Дафан был страшно испуган, но он знал, что должен преодолеть этот ужас. Ему было пятнадцать лет, и одна вещь пугала его больше, чем все остальное – что другие не будут принимать его всерьез, считая еще ребенком. Он был уже взрослым, и должен действовать как взрослый. Да, он мог проявить страх, но лишь если это страх, порожденный тревогой за других, а не парализующий ужас от мысли о том, что может случиться с ним. Да, он мог убежать, но не просто убежать, крича и плача от страха. Он должен бежать к деревне, размахивая руками, чтобы никто не заметил, что они дрожат, и закричать, предупреждая об опасности, ясным и громким голосом.

Он повернулся и побежал в западном направлении, обратно к деревне, размахивая руками и крича об опасности, голосом, который был громким даже без впадения в истерику. То, что он двигался, помогло ему преобразовать энергию страха в адекватное действие, а не выражать страх по-детски.

Хотя путешественники, которые иногда проезжали через деревню, называли ее Одиенн, для Дафана и всех остальных ее жителей это была просто «деревня», так же как мир был просто «миром». Это было место, где жил он, и все остальные, кого он знал. Дафан думал, что он всю свою жизнь будет жить тут, станет ремесленником: плотником, может быть, кровельщиком или даже пекарем. Его отец давно умер, не успев научить его никакому ремеслу, и Дафан помогал всем и при этом не был ничьим учеником. Но деревня заботилась о своих, и вскоре для него нашлось бы постоянное место. Сейчас же, совершенно внезапно, ему пришлось столкнуться с возможностью того, что все его планы на жизнь окажутся перечеркнуты, и деревня будет обращена в руины еще до заката.
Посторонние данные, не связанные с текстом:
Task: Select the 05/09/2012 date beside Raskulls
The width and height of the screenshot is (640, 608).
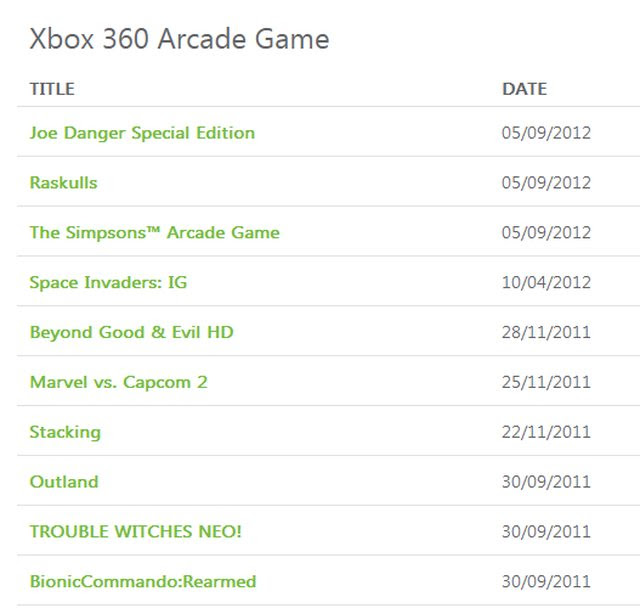Action: [x=546, y=183]
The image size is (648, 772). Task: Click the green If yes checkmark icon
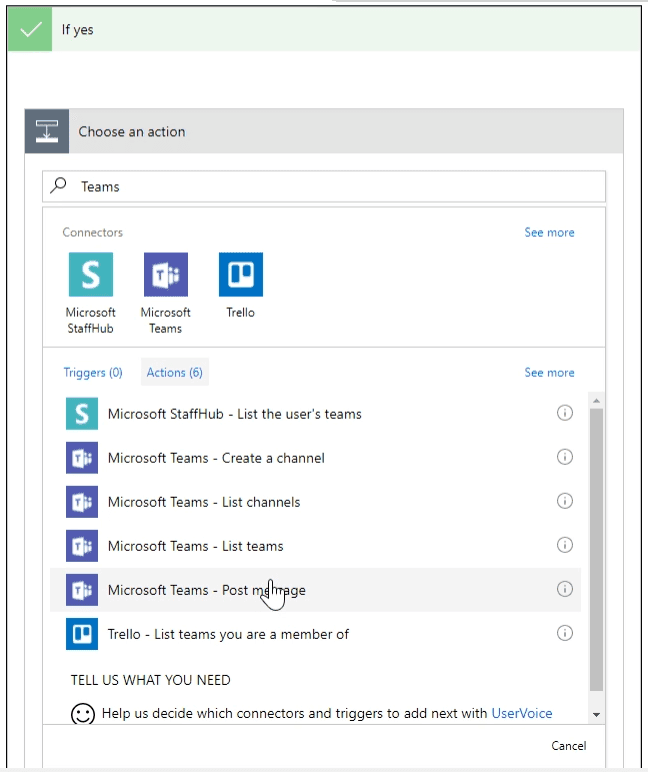31,29
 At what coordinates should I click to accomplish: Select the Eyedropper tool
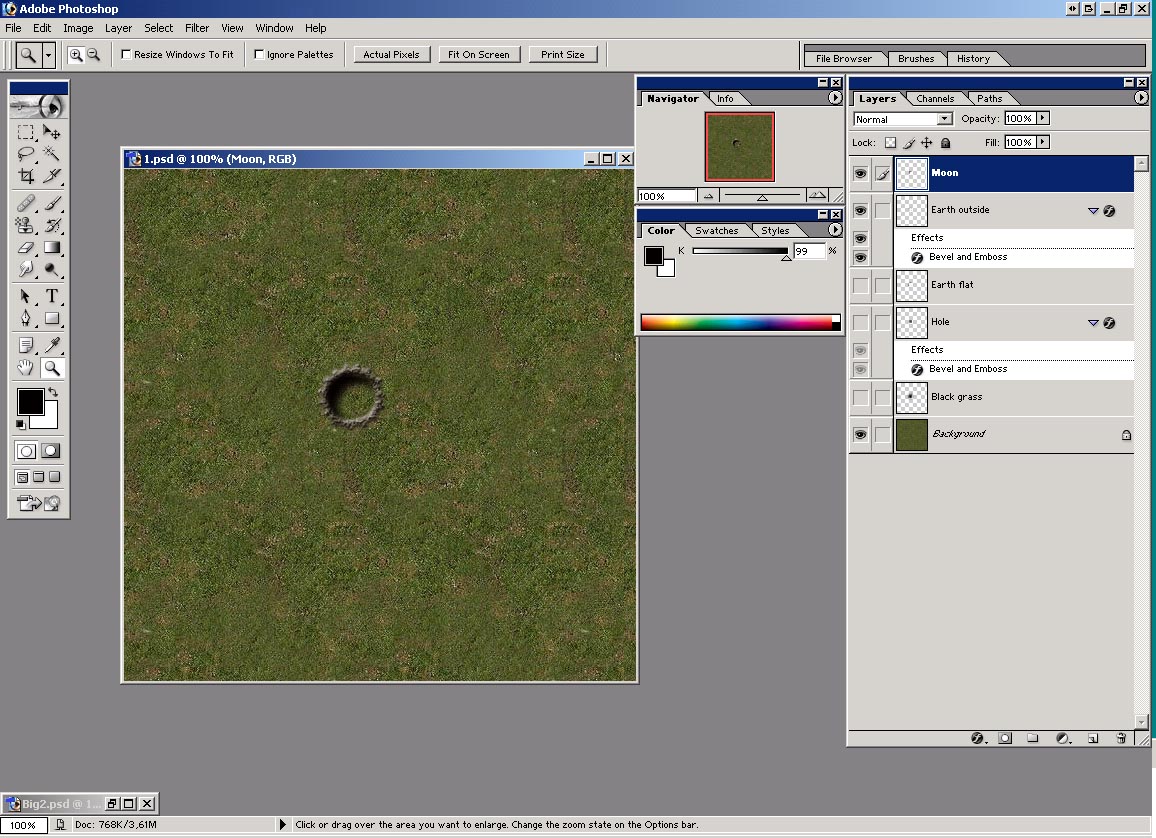click(x=52, y=345)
У него были все основания испытывать страх. Разве это не самое ужасное, что может произойти?

- Империум! – закричал он, сбегая по склону холма к проулку между фермой Неграма и кузницей. – Империум идет!

Дафан не очень представлял себе, что такое Империум, но с детства его учили, что Империум – главный враг, и худшее, что может случиться с его деревней и всей Гульзакандрой – нашествие Империума. Его также учили, что он сразу узнает нашествие Империума, потому что имперские войска придут на машинах. В его воображение это стало таким страшным, что он всегда представлял себе, как эти машины нахлынут тысячами, а управлять ими будут гиганты в два человеческих роста. Тот факт, что на самом деле машин оказалось гораздо меньше, уже не имел значения.
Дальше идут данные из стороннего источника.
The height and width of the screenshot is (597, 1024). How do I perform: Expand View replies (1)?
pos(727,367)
Просто произнесение вслух зловещего слова «Империум», казалось, делало страшную угрозу реальной, и от одного его звучания на глазах Дафана выступили слезы.

- Империум! – взвыл он, изо всех сил пытаясь обратить пожирающий его страх в яростный гнев. – Имперские машины едут по пустоши! Они будут здесь меньше чем за час!

Его крики мгновенно привлекли внимание, когда он бежал мимо кузницы и хижины кузнеца к домам с соломенными крышами вдоль дороги к деревенской площади. Кузнец, должно быть, был в конюшнях за кузницей, потому что его топка не горела, как не было огня и в печах для обжига, на которых обжигали горшки. Большинство людей, выскочивших на крик из маленьких домов, были женщины и дети, потому что мужчины в основном работали в полях, но когда Дафан подбежал ближе к площади, где дома были не из глины, а из дерева, с плотными бревенчатыми крышами, ремесленники побросали свои инструменты и побежали за женщинами. Плотник Каборн и пекарь Релф пробежали мимо Дафана, очевидно, намереваясь убедиться, правда ли то, что он видел – имперские войска, но не выразили сомнений в словах Дафана, позволив ему бежать дальше, выкрикивая страшное предостережение.

Дафан знал, что если кто-то из услышавших его крик, и усомнится, правда ли это, сомнение не должно помешать действию. Одной лишь вероятности того, что это может быть правда, должно оказаться достаточно, чтобы отбросить все повседневные дела. Каждый мужчина, у которого было оружие, должен вооружиться, а тот, у кого не было денег, чтобы купить мачете или лук, сделанный мастером, должен взять дубинку или вилы. В деревне было довольно мало денег – местные ремесленники должны были сами изготовлять почти все, что могло понадобиться жителям – но урожаи за пять из последних восьми лет были достаточно хороши, чтобы более богатые крестьяне могли продать излишки в Мансипе и Эльвеноре, и запас оружия в деревне отнюдь не ограничивался лопатами и кухонными ножами.